__Instructions to follow__: Return all lines of the records that contain the word "each".
Content starts
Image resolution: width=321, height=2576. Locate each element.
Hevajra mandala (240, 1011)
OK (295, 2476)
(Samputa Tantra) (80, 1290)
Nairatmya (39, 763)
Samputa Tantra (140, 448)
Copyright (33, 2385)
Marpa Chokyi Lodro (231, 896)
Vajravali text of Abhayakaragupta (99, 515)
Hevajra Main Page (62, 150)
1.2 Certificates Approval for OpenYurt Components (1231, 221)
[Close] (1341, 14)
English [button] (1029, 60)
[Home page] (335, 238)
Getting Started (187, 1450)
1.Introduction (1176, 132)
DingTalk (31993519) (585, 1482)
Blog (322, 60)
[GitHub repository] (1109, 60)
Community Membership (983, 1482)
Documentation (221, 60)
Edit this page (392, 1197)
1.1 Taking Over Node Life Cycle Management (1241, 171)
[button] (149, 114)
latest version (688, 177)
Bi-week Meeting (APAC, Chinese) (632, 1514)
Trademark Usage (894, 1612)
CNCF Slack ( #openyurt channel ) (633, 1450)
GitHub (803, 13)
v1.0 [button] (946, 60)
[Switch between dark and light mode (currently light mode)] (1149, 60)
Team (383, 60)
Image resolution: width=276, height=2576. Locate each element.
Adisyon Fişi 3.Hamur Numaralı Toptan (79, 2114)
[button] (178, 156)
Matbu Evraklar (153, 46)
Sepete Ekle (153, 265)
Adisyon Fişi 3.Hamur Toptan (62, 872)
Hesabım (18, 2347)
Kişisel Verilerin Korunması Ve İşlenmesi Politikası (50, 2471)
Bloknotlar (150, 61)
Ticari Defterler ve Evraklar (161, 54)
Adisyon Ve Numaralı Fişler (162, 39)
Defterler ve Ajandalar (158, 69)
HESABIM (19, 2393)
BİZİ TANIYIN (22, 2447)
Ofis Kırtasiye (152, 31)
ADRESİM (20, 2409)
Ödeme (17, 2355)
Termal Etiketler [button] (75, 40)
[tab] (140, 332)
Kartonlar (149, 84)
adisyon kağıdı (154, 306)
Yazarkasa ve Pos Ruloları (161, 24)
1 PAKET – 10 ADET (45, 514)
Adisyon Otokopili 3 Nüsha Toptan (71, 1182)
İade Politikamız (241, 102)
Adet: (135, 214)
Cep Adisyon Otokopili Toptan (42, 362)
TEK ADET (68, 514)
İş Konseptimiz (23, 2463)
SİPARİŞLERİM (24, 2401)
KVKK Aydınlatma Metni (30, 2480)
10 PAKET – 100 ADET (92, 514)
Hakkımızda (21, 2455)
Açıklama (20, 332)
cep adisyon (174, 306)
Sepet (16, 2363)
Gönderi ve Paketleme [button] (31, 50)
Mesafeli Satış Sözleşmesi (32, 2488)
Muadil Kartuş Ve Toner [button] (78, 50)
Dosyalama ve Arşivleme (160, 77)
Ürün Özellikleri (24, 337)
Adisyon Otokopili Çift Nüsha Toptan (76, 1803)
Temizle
Content ends
__Response area__:
Image resolution: width=321, height=2576. Locate each element.
Image resolution: width=276, height=2576. Locate each element.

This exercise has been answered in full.